▶ Your assignment
Only lines containing the string "Expand" belong in the answer; copy all of them from the entries.
Information Start Marker
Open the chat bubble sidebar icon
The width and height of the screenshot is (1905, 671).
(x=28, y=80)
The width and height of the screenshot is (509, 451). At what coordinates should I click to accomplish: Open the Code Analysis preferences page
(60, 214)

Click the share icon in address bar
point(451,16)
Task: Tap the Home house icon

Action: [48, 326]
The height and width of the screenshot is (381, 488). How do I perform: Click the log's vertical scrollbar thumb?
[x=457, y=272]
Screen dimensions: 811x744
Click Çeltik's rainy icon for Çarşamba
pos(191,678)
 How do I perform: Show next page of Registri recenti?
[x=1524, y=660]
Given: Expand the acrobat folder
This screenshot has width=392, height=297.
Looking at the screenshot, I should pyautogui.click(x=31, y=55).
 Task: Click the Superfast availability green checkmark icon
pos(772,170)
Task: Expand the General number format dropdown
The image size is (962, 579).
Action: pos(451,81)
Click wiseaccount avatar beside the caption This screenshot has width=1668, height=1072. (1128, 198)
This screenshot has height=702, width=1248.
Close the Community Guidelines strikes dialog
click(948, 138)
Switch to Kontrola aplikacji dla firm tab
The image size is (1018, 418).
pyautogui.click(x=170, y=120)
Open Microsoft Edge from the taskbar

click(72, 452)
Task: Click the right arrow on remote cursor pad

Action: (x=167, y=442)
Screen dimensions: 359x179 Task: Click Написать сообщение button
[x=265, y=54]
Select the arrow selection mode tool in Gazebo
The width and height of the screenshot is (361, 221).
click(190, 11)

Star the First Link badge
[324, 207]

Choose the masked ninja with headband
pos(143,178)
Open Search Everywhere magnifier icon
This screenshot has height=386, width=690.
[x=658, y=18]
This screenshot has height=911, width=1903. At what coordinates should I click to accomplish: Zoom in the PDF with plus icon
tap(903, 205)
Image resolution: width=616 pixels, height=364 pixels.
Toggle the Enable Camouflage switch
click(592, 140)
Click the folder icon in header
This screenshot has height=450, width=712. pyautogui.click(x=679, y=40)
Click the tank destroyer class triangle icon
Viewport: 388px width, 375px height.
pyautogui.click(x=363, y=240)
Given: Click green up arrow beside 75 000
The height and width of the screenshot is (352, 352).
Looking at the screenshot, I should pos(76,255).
Information End Marker
▶ Exercise solution
Given: Expand the acrobat folder
Task: Expand the General number format dropdown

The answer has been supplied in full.